Every line from the one holding "Viewport: 999px width, 583px height." to the end of the entries should be repeated exactly, with the pictures left out.

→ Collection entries

* * * *

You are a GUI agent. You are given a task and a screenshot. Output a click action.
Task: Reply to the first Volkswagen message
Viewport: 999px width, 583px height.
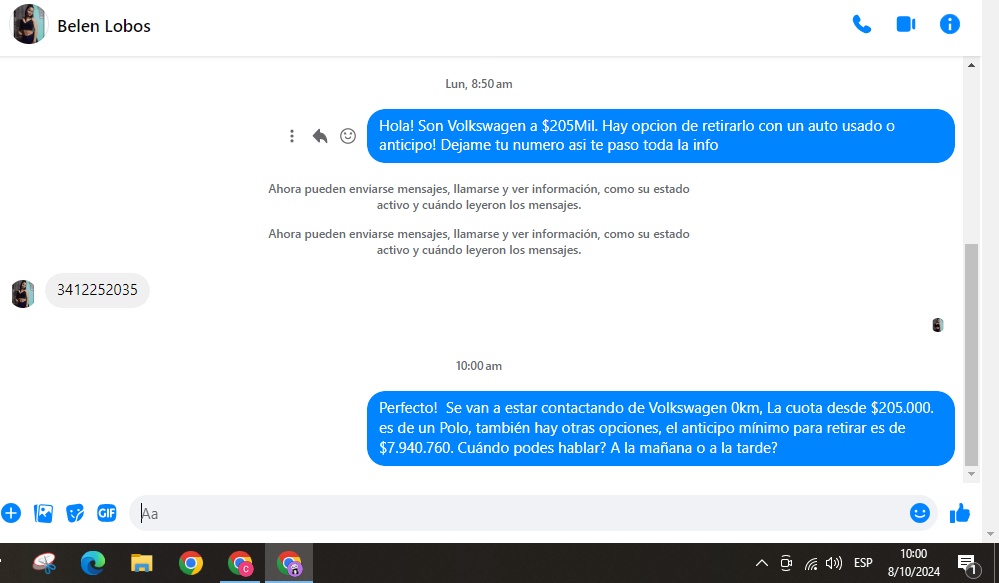pyautogui.click(x=320, y=136)
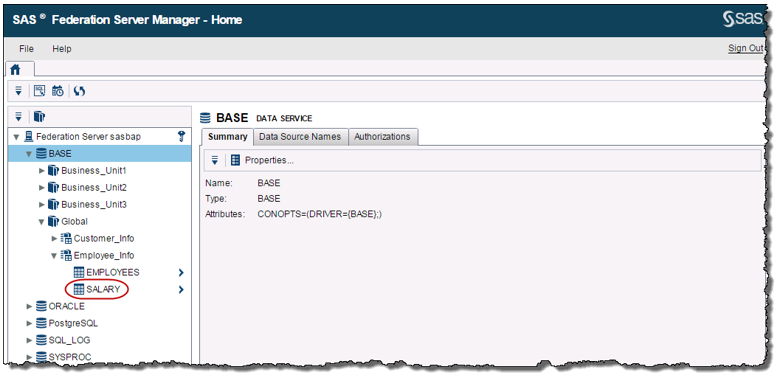Click the catalog icon in tree toolbar
This screenshot has width=781, height=373.
pos(39,117)
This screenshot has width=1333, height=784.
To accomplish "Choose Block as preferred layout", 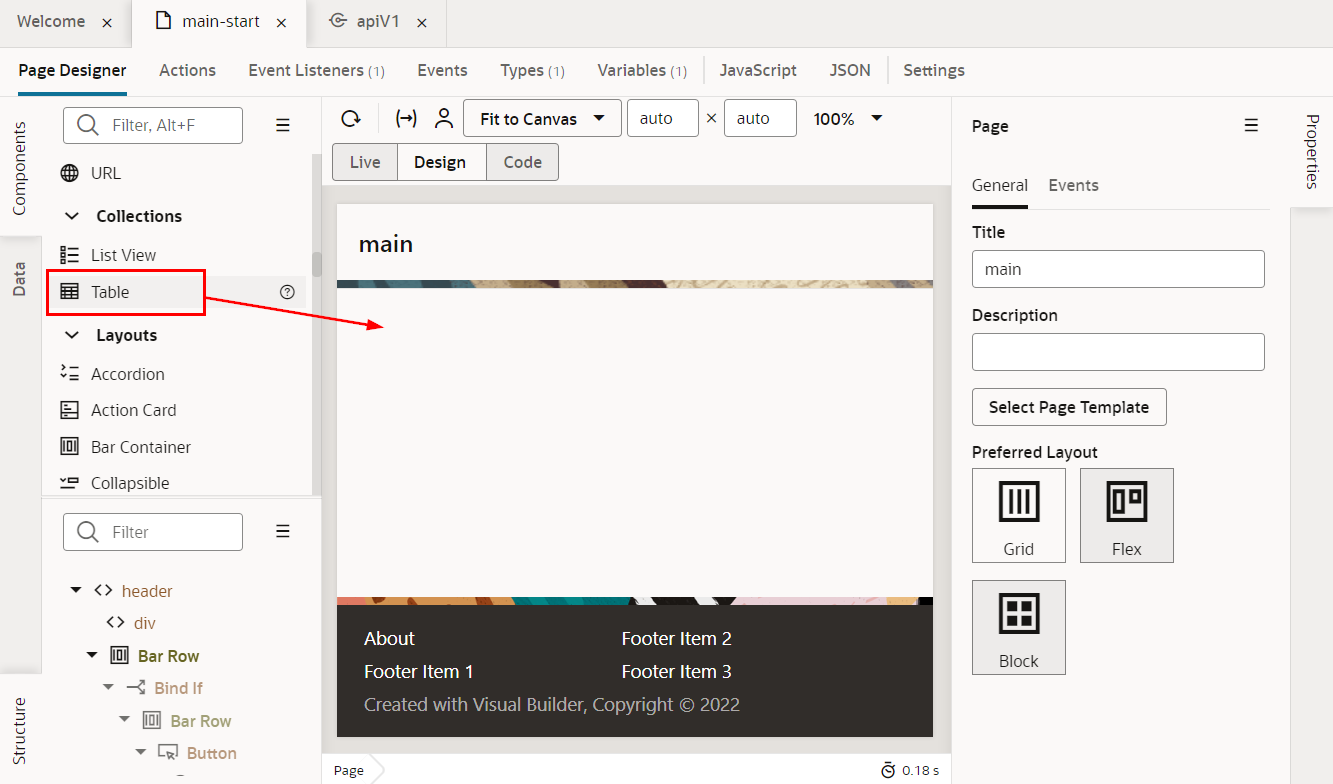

* * * *

→ RESPONSE BOX
Viewport: 999px width, 583px height.
pyautogui.click(x=320, y=136)
Click the catalog icon in tree toolbar
This screenshot has width=781, height=373.
pos(39,117)
This screenshot has width=1333, height=784.
To accomplish "Choose Block as preferred layout", 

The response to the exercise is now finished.